The 46th district stretches from Bloomington-Normal to west of Peoria and includes parts of McLean, Peoria, Woodford and Tazewell counties.
Koehler, the assistant majority Leader, has been serving in the Illinois Senate since 2006.
Owens said that’s too long for any lawmaker to be in office. “You have to kind of question the guy who’s been in there for almost 20 years in the same job,” she said.
Owens said term limits would limit political corruption. Koehler replied that experience matters in Springfield.
“The institutional memory has to be maintained. If you don’t have it in the legislators themselves, then what you do is you give that to the staff and you give that to the lobbyists,” he said.
Koehler said it’s hard to stop a lawmaker who is truly corrupt, adding he supported recent changes that limit legislative leadership posts to 10 years. Owens wants that cap for all lawmakers.
State budget
Owens calls herself a moderate Republican. Regarding the $53 billion budget Illinois lawmakers approved in the spring, Owens slammed lawmaker spending and said the state should be more business-friendly to grow the tax base.

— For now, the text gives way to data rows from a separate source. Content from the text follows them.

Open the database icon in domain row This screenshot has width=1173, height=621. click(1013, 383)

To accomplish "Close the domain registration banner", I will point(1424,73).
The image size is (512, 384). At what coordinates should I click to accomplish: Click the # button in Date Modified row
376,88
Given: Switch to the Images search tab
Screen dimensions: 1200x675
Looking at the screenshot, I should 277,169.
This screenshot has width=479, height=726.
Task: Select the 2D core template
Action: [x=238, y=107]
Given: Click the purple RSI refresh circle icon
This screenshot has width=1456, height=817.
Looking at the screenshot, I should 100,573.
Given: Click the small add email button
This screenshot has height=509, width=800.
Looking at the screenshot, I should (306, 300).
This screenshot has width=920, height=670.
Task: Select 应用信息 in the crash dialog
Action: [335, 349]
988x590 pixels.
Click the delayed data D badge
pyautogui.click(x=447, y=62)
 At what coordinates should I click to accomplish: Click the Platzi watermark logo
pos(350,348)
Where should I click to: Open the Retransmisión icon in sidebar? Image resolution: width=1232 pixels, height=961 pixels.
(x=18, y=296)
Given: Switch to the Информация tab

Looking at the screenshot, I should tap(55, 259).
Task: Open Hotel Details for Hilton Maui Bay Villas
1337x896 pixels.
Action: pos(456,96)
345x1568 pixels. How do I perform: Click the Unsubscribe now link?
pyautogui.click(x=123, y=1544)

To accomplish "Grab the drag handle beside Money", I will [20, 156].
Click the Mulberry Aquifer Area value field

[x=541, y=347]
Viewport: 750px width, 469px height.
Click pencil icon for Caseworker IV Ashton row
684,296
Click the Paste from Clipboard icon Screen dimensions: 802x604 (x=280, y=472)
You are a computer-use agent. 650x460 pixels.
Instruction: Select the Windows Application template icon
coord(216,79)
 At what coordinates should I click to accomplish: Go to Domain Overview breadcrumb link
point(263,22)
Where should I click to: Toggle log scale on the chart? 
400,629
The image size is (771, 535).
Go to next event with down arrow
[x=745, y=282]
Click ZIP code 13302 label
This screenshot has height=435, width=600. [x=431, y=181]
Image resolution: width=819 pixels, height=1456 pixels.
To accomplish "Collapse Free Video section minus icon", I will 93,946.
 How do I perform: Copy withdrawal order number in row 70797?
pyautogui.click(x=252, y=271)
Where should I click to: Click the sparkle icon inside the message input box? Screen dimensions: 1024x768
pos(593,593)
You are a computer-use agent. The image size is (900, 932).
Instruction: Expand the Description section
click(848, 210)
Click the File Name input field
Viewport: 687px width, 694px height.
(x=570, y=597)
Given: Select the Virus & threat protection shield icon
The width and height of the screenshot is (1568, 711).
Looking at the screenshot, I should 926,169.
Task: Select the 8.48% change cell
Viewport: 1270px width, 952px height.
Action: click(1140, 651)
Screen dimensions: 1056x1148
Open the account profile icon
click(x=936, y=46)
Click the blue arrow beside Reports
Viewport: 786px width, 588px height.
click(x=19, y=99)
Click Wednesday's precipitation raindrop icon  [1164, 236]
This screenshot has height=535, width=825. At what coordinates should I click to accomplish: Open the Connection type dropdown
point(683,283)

“We have to increase our taxes through increasing our taxpayers, not the amount people are paying. We need to bring people back to Illinois,” Owens said.
Koehler countered saying Owens was short on specifics.
“Anybody who talks about getting the budget in line has to talk about where they are going to cut," Koehler said. "What are you going to take out? Are you not going to fund schools? [Are you] not going to fund the disabled?”
Housing
Both candidates said state government can do more to address the housing shortage.
Owens said many home builders have left the market and financial incentives would help bring them back. “We don’t have an economy right now where it’s advantageous for them to be building homes,” she said.
Koehler said the state can further invest in gap funding to help developers and put more money toward homelessness.
“The federal government has some, the state has money, the private sector has money they are willing to invest,” he said, urging communities to streamline local zoning laws to encourage building.
Cash bail
Koehler said he supports more changes to the landmark criminal justice reform bill that ended cash bail in Illinois. He said the Pretrial Fairness Act is a good start, but said county governments need help making up $140 million in lost revenue.
“We probably do need to put more resources back into the system and help make it work better,” Koehler said.
Owens was much more critical of the reform law, saying law enforcement should have played a larger role in crafting it.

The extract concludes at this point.